KerfuffleV2 commented 1 year ago

@danmaxis

I don't know why I'm not able to convert it to .ggml, like other models.

Because it is a different type of model. LLaMA based models have a certain structure. Falcon is not based on LLaMA, there's a different set of tensors, the tensors have different names, etc.

The conversion app can't handle Falcon models yet.

jessejohnson commented 1 year ago

@danmaxis

I don't know why I'm not able to convert it to .ggml, like other models.

Because it is a different type of model. LLaMA based models have a certain structure. Falcon is not based on LLaMA, there's a different set of tensors, the tensors have different names, etc.

The conversion app can't handle Falcon models yet.

@KerfuffleV2 can you give me (us, really) an ELI5 of the LLaMA architecture and how it differs from, say GPT-3? Will be super grateful!

klosax commented 1 year ago

How much of all the work done in this repo could easily be transferred to future models and architectures?

It looks like the happy days of the original LLaMA models may soon be over, as it starts to get beaten by models with different architectures and more attractive licensing. Open LLM Leaderboard

As the flora of LLM architectures will continue to grow and new ones will replace the old, I think this repo and the LLM examples in the ggml repo should be merged into something like ggml_llm.

The ggml_llm would contain all the common LLM code (main inference / perplexity / filehandling / quantization / sampling ..) and the code for each architecture could be like plugins added at compile time. The gpt4all-backend may be a good starting point for how such structure could be built.

https://github.com/ggerganov/ggml/issues/185 https://github.com/ggerganov/ggml/pull/145#issuecomment-1544733902

KerfuffleV2 commented 1 year ago

@jessejohnson

can you give me (us, really) an ELI5 of the LLaMA architecture and how it differs from, say GPT-3?

I don't want to get too offtopic here so if you want detailed information you'd probably be better off creating a discussion. I also don't really know the specific architecture of GP-3, etc, so I can't tell you the exact way two specific types of model differ, just provide some general information.

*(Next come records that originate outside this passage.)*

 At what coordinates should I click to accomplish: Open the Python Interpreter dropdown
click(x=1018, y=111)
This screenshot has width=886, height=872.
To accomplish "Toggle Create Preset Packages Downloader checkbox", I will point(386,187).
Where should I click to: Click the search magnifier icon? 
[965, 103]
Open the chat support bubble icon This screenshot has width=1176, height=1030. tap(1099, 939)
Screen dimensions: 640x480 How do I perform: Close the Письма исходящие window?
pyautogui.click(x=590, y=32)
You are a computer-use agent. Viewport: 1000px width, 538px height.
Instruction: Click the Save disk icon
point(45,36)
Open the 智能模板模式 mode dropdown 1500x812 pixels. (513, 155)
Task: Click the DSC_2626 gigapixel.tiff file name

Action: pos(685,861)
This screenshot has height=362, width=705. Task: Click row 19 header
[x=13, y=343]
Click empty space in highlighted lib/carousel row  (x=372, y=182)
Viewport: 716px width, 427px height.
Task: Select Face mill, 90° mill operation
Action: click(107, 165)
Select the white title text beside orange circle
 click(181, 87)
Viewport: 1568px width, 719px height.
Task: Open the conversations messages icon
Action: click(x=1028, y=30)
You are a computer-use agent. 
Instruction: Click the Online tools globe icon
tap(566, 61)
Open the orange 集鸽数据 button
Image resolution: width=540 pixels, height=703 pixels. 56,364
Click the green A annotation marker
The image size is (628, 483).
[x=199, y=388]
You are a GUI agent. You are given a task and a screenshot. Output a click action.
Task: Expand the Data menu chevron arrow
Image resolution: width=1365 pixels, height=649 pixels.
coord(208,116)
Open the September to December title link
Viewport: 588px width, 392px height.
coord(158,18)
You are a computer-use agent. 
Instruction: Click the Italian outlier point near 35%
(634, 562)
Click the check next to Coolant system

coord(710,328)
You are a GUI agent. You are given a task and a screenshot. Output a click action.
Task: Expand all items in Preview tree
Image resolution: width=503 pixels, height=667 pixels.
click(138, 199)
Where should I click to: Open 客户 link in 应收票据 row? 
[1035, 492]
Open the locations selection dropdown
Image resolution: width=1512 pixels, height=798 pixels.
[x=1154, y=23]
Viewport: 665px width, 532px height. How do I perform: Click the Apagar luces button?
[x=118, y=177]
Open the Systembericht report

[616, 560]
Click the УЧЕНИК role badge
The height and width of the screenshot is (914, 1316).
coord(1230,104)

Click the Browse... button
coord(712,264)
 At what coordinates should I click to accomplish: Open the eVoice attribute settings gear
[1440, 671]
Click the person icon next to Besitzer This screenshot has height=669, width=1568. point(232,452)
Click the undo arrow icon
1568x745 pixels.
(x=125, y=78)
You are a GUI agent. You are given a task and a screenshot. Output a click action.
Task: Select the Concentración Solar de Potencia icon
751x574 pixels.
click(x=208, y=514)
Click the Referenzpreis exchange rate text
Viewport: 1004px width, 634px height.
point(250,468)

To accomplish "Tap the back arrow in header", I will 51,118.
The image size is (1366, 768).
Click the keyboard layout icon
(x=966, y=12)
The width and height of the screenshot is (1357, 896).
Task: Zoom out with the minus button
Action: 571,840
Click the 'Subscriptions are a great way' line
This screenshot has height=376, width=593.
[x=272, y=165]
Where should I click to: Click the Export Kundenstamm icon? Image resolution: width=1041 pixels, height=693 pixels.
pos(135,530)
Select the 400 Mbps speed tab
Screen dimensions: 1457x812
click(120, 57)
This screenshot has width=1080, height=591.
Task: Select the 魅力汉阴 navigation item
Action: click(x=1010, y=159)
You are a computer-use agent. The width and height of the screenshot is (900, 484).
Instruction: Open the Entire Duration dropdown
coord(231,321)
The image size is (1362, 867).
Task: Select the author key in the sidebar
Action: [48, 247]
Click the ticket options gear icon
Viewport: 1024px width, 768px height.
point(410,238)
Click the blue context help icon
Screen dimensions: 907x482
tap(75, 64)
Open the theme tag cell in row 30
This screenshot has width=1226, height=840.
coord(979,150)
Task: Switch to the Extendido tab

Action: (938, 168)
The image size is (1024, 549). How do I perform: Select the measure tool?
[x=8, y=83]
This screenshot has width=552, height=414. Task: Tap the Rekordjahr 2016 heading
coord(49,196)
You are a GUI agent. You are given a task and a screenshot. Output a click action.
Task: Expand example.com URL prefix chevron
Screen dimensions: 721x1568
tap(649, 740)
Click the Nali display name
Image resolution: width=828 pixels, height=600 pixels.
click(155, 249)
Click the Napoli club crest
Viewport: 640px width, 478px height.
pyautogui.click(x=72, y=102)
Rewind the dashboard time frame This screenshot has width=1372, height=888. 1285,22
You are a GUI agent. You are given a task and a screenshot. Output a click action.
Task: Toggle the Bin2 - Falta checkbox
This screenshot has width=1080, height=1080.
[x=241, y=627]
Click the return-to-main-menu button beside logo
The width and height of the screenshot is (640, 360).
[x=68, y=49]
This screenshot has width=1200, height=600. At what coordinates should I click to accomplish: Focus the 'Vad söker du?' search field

This is a bit simplified, but a model consists of a bunch of tensors (just big arrays of numbers in various dimensions). The tensors generally have names, like transformer.word_embeddings.weight. Models also usually are set up with some main level tensors and then a set of tensors that are repeated in a number of layers. So you might have main_tensor and then layer.0.tensor1, layer.0.tensor2, layer.1.tensor1 etc. How the tensors are named depends on both the model architecture and the file format. GGML might call the same tensor a different thing from the HuggingFace format.

Anyway, to actually run a model one performs a bunch of math operations on those tensors. Some of the operations are simple like addition, multiplication, some are more complex and can have complicated logic internally like rope, alibi, matrix multiplication, etc.

Which tensors exist in a model and what sequence of those math operations are used to evaluate the model depends on the model architecture. While a LLaMA based model might have main_tensor + layer.0.tensor2 * layer.0.tensor1 * 1.321 a FALCON model might have layer.0.first.weight / (main_bias * 0.5) + layer.0.second.bias or whatever. I just made up completely random names there, they don't actually relate to anything.

The code in something like this project which evaluates a type of model it supports (say LLaMA for example) is set up to look for tensors with specific names, grab that data, perform the various operations in the correct order and then it also expects the result from those operations to be in a specific format as well.

Hopefully this makes it more clear why specific support needs to be added to ML tools to support models that actually have a different architecture.

jessejohnson commented 1 year ago

Thanks @KerfuffleV2, this is exactly what I was looking for!

cmp-nct commented 1 year ago

I took a look and Falcon is Bloom based, uses GPT-NeoX rot embeddings, gelu activation https://huggingface.co/tiiuae/falcon-40b/commit/e7950c40d6bc9caca678af160de9c79f33f93699 It looks like most of it is covered in https://github.com/NouamaneTazi/bloomz.cpp already.

Though looks like a bit of a nightmare to adapt everything :(

iHaagcom commented 1 year ago

I took a look and Falcon is Bloom based, uses GPT-NeoX rot embeddings, gelu activation https://huggingface.co/tiiuae/falcon-40b/commit/e7950c40d6bc9caca678af160de9c79f33f93699 It looks like most of it is covered in https://github.com/NouamaneTazi/bloomz.cpp already.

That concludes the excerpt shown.